三洋電機が9月に発売する「ス・ヤ・ヤ」は、業界初の「快眠プログラム」を搭載した電気掛敷毛布だ。睡眠のメカニズムに着目。寝床内の温度を制御することで、早く深く眠り、さわやかに起きるためのサポートをしてくれるという。真夏に電気毛布の話題も何だが、詳しい話を聞いてきた。
開発を担当した同社研究開発本部ヒューマンエコロジー研究所の藤原義久課長によると、「快眠プログラム」の開発にあたっては、就寝中の体温に着目したという。同社が考える快眠の条件とは、「すぐ眠れる」「ぐっすり眠れる」、そして「すっきり目覚める」の3点。これは、就寝時、就寝中、起床時といった時間帯によって変化する体温と密接な関係があるからだ。
快眠プログラムは、内蔵時計とプログラムタイマー制御により、寝床内の温度を上下させる。しかも強制的に体温を変化させるのではなく、「体温の変化をサポートする」のが特徴だ。
たとえば入眠時。人の体は末梢血管からの熱放散によって体温を下げつつ睡眠の状態に移行するのだが、このとき末端の手足は逆に暖かくなる。眠気とともに手足が暖かくなったように感じたり、逆に手足を温めると寝付きが良くなるのはこのためだ。「まず、床に入る1時間ほど前に通電し、自動速熱運転で温める。床につく頃には、34度前後の心地よい暖かさになっている」という具合。
もっとも、ここまでの動作は通常の電気毛布と変わらない。違うのは、一般的な電気毛布が一度設定した温度を維持し続けるのに対して、PC200/PDC200では就寝時に「おやすみスタート」ボタンを押すとゆっくり温度を下げ始めること。「就寝中は、体温や心拍数を下げて体を休息させるもの。寝床の温度が高いと体温低下を妨げてしまう」(同氏)。
コタツや電気毛布の温度が高い状態で寝入ってしまい、起きたら体がだるいといった経験は誰にでもあることだろう。これも体温低下を妨げたことの弊害だ。
一方、快眠プログラムでは寝床内温度を下げていき、その後も体内の温熱メカニズムを阻害しないように「適温センサーで室内の温度を検知し、寝床内温度を調整することで、暑くも寒くもない“温熱的な中性”の状態を保持する」という。このとき寝床内の温度は32度±2度に保たれる(ユーザー設定により基準温度が異なる)。

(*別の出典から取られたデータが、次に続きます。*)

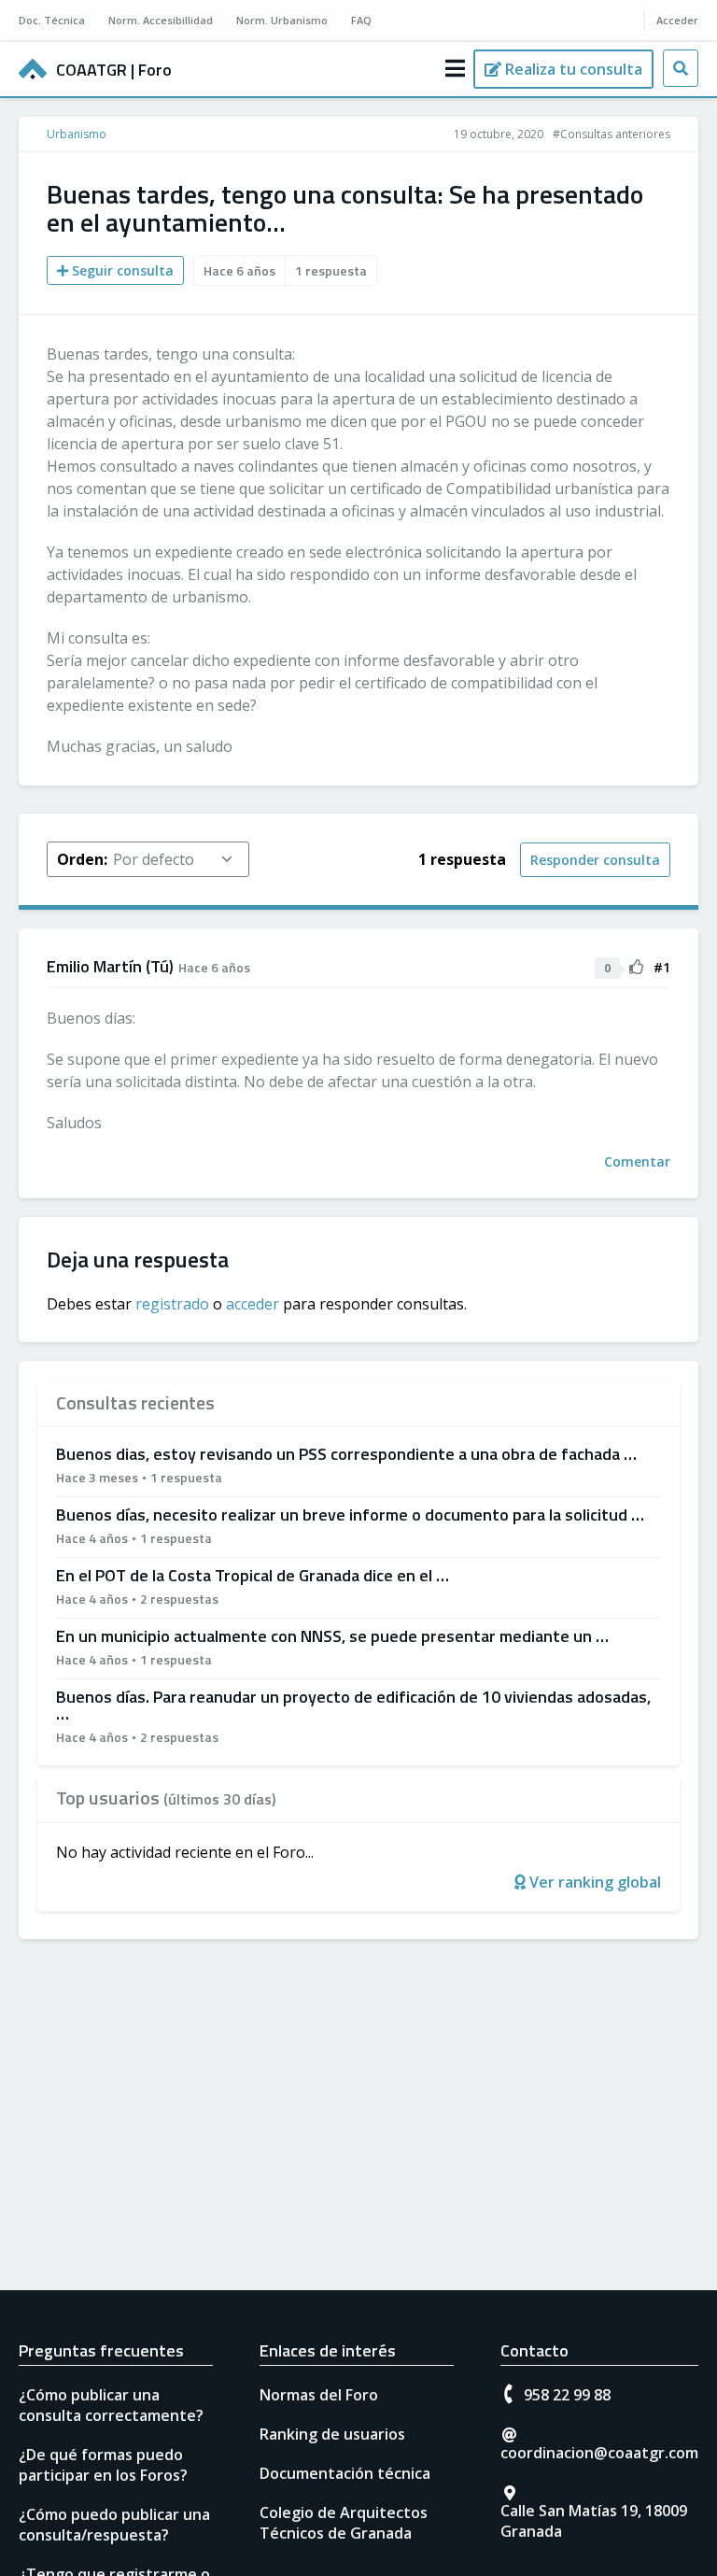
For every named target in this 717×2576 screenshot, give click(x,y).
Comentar (637, 1161)
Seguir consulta (121, 270)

起床時間の少し前になると、快眠プログラムは寝床内温度を上げ始める。「覚醒時は、睡眠時と比較して体温が高くなる傾向がある。PC200/PDC200では設定した起床時刻の約30分前から温度を上げていき、体温の上昇をサポートする。これにより、すっきりと目が覚める」。起床時間の寝床内温度は38度前後。設定した起床時刻にアラームを鳴らす機能も備えた。
なお、夜中にトイレなどで目が覚めたときのために、速熱機能は快眠プログラムとは別に動作するようになっている。たとえば寝床を離れる際に「速熱」ボタンを押しておくと、しばらく高い温度を維持した後、自動的に快眠プログラムに復帰する仕組みだ。電気毛布の温度設定を気にせず、再び寝りにつくことができる。